## WORK TO DO
Rewrite every line of the material below as a numbered list, and leave out the blank lines.

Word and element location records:

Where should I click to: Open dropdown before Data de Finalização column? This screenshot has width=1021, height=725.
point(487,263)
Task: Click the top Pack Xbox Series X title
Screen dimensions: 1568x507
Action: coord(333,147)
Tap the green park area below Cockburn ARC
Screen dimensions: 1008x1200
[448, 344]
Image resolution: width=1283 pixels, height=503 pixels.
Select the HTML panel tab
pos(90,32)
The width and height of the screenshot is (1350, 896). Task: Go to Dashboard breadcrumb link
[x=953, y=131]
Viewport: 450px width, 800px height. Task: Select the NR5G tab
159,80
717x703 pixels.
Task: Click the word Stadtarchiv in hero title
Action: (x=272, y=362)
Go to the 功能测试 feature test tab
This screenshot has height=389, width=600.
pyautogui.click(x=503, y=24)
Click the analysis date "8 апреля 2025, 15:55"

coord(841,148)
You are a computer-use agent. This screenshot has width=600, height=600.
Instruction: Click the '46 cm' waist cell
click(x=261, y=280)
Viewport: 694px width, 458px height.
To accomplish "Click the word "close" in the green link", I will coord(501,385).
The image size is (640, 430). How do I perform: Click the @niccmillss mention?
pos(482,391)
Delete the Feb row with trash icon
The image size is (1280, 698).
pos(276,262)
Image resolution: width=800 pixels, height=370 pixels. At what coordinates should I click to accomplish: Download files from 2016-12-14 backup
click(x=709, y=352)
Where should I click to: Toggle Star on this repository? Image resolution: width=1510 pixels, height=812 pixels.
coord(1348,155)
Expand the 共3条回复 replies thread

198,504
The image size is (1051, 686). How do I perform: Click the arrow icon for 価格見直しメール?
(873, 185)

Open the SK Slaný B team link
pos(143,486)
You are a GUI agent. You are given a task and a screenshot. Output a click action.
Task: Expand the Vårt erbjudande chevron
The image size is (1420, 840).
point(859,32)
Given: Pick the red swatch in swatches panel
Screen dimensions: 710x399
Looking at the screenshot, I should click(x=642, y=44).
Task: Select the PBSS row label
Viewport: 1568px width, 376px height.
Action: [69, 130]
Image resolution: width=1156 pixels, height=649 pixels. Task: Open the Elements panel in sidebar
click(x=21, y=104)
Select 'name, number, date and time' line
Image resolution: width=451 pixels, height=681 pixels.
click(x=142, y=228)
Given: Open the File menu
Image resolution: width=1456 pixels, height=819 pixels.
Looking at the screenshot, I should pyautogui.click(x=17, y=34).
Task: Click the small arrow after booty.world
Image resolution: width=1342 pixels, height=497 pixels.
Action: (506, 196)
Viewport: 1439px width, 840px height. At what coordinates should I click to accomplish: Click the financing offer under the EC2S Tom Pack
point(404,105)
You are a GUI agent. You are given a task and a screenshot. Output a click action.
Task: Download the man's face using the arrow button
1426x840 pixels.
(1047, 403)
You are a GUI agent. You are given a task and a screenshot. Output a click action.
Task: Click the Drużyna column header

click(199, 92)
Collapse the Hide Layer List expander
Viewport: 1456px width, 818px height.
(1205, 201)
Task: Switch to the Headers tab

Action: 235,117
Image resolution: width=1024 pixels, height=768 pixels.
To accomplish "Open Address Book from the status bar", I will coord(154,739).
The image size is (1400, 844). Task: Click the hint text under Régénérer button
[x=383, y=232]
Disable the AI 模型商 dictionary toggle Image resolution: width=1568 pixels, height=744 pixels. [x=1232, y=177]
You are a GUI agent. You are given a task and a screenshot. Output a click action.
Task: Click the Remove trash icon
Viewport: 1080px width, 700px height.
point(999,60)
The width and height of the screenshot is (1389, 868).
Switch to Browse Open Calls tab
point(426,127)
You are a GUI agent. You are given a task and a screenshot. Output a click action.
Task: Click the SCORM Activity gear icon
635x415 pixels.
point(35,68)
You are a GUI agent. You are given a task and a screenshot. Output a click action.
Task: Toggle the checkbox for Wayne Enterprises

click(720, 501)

## THE ANSWER
1. Where should I click to: Open dropdown before Data de Finalização column? This screenshot has width=1021, height=725.
2. point(487,263)
3. Task: Click the top Pack Xbox Series X title
4. Screen dimensions: 1568x507
5. Action: coord(333,147)
6. Tap the green park area below Cockburn ARC
7. Screen dimensions: 1008x1200
8. [448, 344]
9. Image resolution: width=1283 pixels, height=503 pixels.
10. Select the HTML panel tab
11. pos(90,32)
12. The width and height of the screenshot is (1350, 896). Task: Go to Dashboard breadcrumb link
13. [x=953, y=131]
14. Viewport: 450px width, 800px height. Task: Select the NR5G tab
15. 159,80
16. 717x703 pixels.
17. Task: Click the word Stadtarchiv in hero title
18. Action: (x=272, y=362)
19. Go to the 功能测试 feature test tab
20. This screenshot has height=389, width=600.
21. pyautogui.click(x=503, y=24)
22. Click the analysis date "8 апреля 2025, 15:55"
23. coord(841,148)
24. You are a computer-use agent. This screenshot has width=600, height=600.
25. Instruction: Click the '46 cm' waist cell
26. click(x=261, y=280)
27. Viewport: 694px width, 458px height.
28. To accomplish "Click the word "close" in the green link", I will coord(501,385).
29. The image size is (640, 430). How do I perform: Click the @niccmillss mention?
30. pos(482,391)
31. Delete the Feb row with trash icon
32. The image size is (1280, 698).
33. pos(276,262)
34. Image resolution: width=800 pixels, height=370 pixels. At what coordinates should I click to accomplish: Download files from 2016-12-14 backup
35. click(x=709, y=352)
36. Where should I click to: Toggle Star on this repository? Image resolution: width=1510 pixels, height=812 pixels.
37. coord(1348,155)
38. Expand the 共3条回复 replies thread
39. 198,504
40. The image size is (1051, 686). How do I perform: Click the arrow icon for 価格見直しメール?
41. (873, 185)
42. Open the SK Slaný B team link
43. pos(143,486)
44. You are a GUI agent. You are given a task and a screenshot. Output a click action.
45. Task: Expand the Vårt erbjudande chevron
46. The image size is (1420, 840).
47. point(859,32)
48. Given: Pick the red swatch in swatches panel
49. Screen dimensions: 710x399
50. Looking at the screenshot, I should click(x=642, y=44).
51. Task: Select the PBSS row label
52. Viewport: 1568px width, 376px height.
53. Action: [69, 130]
54. Image resolution: width=1156 pixels, height=649 pixels. Task: Open the Elements panel in sidebar
55. click(x=21, y=104)
56. Select 'name, number, date and time' line
57. Image resolution: width=451 pixels, height=681 pixels.
58. click(x=142, y=228)
59. Given: Open the File menu
60. Image resolution: width=1456 pixels, height=819 pixels.
61. Looking at the screenshot, I should pyautogui.click(x=17, y=34).
62. Task: Click the small arrow after booty.world
63. Image resolution: width=1342 pixels, height=497 pixels.
64. Action: (506, 196)
65. Viewport: 1439px width, 840px height. At what coordinates should I click to accomplish: Click the financing offer under the EC2S Tom Pack
66. point(404,105)
67. You are a GUI agent. You are given a task and a screenshot. Output a click action.
68. Task: Download the man's face using the arrow button
69. 1426x840 pixels.
70. (1047, 403)
71. You are a GUI agent. You are given a task and a screenshot. Output a click action.
72. Task: Click the Drużyna column header
73. click(199, 92)
74. Collapse the Hide Layer List expander
75. Viewport: 1456px width, 818px height.
76. (1205, 201)
77. Task: Switch to the Headers tab
78. Action: 235,117
79. Image resolution: width=1024 pixels, height=768 pixels.
80. To accomplish "Open Address Book from the status bar", I will coord(154,739).
81. The image size is (1400, 844). Task: Click the hint text under Régénérer button
82. [x=383, y=232]
83. Disable the AI 模型商 dictionary toggle Image resolution: width=1568 pixels, height=744 pixels. [x=1232, y=177]
84. You are a GUI agent. You are given a task and a screenshot. Output a click action.
85. Task: Click the Remove trash icon
86. Viewport: 1080px width, 700px height.
87. point(999,60)
88. The width and height of the screenshot is (1389, 868).
89. Switch to Browse Open Calls tab
90. point(426,127)
91. You are a GUI agent. You are given a task and a screenshot. Output a click action.
92. Task: Click the SCORM Activity gear icon
93. 635x415 pixels.
94. point(35,68)
95. You are a GUI agent. You are given a task and a screenshot. Output a click action.
96. Task: Toggle the checkbox for Wayne Enterprises
97. click(720, 501)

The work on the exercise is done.